Find the word "step" in the listing below, then return every line it appears in.
========================================================================
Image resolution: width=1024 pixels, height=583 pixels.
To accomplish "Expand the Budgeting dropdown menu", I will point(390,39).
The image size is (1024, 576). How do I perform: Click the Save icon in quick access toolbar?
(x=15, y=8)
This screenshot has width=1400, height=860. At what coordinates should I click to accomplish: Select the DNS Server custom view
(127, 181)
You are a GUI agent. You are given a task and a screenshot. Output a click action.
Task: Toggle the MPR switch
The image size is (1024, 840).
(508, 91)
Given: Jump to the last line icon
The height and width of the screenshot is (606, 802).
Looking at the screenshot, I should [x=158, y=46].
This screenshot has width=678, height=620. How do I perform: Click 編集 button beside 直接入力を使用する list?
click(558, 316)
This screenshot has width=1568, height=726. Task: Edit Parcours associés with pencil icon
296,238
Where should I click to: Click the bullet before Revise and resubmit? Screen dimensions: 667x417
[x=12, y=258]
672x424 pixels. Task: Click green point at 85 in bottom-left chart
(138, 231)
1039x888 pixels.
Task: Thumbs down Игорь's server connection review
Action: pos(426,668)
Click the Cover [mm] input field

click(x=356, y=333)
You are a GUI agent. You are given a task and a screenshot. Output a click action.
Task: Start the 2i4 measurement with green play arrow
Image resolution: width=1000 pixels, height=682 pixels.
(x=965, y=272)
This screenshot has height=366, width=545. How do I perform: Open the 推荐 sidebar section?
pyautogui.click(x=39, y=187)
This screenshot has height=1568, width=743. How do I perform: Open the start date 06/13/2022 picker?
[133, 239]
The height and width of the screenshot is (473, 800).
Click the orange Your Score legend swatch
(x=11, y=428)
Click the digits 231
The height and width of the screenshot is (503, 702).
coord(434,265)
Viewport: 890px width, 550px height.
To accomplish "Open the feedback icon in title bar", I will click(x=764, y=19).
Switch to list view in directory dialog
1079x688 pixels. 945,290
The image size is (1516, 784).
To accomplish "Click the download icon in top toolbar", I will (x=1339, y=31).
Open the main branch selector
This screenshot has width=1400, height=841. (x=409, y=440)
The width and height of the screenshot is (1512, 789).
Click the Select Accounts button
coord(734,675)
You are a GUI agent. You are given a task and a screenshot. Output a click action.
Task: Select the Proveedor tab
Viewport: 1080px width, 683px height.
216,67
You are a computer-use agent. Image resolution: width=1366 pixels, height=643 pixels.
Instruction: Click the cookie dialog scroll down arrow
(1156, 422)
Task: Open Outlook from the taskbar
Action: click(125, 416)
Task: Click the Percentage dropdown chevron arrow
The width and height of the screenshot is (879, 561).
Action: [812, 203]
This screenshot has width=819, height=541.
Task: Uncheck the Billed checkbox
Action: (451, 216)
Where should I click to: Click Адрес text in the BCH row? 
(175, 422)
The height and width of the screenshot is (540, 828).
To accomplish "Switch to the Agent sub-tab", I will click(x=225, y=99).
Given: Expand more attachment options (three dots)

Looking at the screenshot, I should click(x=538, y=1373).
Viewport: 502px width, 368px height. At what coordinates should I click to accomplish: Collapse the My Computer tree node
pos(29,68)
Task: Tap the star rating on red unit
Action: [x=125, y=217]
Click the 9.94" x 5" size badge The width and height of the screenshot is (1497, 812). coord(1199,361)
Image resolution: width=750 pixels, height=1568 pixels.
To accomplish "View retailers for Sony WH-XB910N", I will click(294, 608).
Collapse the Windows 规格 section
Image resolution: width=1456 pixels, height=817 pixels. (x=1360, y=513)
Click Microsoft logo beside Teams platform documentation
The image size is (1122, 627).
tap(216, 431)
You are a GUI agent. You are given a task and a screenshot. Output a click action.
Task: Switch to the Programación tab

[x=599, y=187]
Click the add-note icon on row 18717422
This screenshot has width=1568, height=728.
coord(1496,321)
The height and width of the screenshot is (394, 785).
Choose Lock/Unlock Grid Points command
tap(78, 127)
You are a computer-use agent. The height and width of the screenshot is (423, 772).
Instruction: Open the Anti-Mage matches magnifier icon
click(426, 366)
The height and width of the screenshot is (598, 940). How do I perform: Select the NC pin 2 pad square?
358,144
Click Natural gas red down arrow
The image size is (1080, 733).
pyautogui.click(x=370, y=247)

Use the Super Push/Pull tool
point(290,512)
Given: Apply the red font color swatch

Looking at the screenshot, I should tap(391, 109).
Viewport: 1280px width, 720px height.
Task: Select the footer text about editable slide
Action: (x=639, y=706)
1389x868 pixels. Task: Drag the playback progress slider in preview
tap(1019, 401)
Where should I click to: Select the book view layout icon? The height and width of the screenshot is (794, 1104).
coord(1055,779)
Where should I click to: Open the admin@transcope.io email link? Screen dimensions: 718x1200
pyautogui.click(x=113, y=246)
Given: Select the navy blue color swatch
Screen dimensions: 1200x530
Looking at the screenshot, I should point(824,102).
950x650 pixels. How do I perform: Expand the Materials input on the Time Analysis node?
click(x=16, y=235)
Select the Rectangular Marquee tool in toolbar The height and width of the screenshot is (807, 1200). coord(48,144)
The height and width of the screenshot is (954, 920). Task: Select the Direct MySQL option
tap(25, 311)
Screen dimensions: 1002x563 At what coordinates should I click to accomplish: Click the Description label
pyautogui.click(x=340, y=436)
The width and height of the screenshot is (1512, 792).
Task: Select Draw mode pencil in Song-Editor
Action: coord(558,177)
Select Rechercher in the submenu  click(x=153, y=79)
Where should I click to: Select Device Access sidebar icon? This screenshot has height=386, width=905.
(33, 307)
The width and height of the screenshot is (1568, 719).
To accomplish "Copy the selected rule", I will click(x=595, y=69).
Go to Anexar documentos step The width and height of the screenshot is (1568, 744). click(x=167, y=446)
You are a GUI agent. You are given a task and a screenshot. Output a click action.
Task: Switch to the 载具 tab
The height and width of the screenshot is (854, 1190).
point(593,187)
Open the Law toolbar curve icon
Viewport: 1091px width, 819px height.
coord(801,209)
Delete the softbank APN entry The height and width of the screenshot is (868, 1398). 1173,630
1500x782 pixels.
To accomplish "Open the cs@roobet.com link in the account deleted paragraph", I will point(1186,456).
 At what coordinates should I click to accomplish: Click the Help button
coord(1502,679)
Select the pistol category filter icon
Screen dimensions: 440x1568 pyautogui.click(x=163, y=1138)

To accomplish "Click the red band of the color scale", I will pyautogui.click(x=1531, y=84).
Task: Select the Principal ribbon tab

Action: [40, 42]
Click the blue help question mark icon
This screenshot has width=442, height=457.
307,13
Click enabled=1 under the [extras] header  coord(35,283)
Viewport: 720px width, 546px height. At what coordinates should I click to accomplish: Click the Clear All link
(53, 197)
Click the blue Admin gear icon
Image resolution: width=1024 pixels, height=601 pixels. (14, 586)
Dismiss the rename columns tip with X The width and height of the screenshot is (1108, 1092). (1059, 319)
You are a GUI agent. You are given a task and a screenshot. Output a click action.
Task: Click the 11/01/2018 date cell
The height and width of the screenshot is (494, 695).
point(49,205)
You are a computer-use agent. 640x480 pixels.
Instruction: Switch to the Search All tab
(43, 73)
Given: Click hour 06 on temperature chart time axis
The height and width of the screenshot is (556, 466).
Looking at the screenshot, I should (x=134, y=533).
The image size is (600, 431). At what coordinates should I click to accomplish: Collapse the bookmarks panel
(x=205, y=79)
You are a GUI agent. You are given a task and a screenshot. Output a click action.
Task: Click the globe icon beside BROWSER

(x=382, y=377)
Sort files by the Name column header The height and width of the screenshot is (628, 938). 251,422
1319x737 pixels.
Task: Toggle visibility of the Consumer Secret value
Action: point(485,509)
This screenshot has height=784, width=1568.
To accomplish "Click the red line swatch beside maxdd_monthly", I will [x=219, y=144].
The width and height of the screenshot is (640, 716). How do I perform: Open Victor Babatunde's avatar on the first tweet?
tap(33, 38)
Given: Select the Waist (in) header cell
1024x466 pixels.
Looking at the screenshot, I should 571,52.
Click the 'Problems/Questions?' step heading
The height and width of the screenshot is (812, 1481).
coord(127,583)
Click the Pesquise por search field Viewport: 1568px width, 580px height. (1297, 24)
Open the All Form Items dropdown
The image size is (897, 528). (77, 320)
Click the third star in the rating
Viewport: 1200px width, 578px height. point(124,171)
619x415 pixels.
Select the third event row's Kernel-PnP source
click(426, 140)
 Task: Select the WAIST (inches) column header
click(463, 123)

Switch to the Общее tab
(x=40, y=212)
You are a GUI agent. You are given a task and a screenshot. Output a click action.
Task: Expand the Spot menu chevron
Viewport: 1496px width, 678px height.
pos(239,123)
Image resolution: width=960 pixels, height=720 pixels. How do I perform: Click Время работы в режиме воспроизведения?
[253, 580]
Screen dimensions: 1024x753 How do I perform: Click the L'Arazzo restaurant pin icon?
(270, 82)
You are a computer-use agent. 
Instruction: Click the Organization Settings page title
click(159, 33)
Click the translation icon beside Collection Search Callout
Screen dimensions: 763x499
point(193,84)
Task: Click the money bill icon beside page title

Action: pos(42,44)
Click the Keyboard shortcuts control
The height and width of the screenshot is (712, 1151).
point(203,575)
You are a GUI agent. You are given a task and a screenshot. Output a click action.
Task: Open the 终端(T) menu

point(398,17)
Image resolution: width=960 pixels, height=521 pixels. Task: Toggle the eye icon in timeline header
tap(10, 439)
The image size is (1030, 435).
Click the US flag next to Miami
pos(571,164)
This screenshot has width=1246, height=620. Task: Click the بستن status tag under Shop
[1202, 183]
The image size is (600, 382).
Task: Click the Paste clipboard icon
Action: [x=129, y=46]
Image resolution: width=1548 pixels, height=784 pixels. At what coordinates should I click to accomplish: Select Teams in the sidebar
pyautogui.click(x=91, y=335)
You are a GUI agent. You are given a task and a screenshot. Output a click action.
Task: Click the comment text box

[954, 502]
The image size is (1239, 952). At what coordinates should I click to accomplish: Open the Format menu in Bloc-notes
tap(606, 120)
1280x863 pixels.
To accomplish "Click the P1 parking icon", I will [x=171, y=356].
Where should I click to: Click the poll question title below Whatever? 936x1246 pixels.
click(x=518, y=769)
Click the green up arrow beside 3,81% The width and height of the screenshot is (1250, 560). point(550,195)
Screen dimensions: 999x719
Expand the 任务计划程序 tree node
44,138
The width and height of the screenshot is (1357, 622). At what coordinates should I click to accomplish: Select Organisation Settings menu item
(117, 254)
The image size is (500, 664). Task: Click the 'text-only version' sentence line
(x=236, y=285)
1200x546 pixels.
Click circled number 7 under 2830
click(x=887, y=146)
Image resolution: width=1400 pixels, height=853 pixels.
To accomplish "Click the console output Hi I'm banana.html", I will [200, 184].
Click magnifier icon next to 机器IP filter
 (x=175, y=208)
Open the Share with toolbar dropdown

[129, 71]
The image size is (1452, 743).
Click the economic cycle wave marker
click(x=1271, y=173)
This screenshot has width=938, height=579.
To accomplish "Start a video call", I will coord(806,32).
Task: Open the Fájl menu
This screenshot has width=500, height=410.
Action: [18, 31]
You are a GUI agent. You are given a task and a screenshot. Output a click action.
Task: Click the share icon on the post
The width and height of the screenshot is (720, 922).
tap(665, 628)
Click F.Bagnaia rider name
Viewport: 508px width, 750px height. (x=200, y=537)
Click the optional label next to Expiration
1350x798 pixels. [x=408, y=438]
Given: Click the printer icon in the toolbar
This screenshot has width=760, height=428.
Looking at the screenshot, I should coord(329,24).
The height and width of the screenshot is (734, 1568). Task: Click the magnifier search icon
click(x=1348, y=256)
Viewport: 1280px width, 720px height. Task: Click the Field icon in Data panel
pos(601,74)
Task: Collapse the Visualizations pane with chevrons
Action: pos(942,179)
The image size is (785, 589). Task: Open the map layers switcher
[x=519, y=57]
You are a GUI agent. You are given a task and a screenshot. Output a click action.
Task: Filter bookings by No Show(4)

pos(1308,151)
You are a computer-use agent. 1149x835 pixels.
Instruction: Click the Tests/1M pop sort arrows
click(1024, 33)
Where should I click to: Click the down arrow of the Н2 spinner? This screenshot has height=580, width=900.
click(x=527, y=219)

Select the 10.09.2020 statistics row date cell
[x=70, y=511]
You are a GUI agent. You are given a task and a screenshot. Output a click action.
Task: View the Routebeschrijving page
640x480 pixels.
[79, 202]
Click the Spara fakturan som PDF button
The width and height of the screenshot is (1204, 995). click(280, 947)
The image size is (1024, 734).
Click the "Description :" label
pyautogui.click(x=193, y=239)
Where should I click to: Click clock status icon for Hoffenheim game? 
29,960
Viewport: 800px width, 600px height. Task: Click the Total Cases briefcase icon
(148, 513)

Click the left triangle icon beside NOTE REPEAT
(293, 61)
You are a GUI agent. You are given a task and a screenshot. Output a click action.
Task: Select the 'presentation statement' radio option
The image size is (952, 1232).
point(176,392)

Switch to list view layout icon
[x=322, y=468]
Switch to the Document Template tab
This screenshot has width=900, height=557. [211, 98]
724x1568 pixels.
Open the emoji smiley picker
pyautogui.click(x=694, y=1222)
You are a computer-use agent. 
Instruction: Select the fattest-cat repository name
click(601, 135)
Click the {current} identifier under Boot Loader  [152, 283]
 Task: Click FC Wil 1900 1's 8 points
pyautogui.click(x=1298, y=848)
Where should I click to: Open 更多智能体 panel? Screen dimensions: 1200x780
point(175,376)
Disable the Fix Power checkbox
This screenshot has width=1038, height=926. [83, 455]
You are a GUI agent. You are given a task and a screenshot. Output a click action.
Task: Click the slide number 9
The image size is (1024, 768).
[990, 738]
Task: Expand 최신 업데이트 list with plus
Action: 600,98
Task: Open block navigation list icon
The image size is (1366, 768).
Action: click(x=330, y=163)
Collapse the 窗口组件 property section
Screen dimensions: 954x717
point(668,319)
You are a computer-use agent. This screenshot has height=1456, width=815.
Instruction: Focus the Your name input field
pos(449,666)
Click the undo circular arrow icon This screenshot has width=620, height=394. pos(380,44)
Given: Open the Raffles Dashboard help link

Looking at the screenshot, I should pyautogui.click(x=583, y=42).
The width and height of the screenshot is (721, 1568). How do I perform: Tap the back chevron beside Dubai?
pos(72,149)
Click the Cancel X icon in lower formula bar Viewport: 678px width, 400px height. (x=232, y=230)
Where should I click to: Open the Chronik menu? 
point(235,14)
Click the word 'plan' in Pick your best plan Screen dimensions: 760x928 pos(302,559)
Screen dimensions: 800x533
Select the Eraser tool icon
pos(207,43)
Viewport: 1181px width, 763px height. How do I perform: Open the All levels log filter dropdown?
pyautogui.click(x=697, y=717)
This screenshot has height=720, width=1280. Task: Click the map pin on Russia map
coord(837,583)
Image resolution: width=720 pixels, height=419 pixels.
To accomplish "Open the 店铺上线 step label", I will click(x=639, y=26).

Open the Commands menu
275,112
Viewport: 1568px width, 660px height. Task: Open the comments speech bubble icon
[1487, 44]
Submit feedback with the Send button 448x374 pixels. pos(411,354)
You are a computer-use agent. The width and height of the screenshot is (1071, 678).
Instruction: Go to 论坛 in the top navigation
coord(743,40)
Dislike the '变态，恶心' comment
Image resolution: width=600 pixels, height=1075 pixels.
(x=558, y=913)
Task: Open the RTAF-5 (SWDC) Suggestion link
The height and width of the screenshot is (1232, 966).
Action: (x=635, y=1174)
========================================================================
### Output below
Go to Anexar documentos step The width and height of the screenshot is (1568, 744). click(x=167, y=446)
Click the 'Problems/Questions?' step heading
To accomplish "Open the 店铺上线 step label", I will click(x=639, y=26).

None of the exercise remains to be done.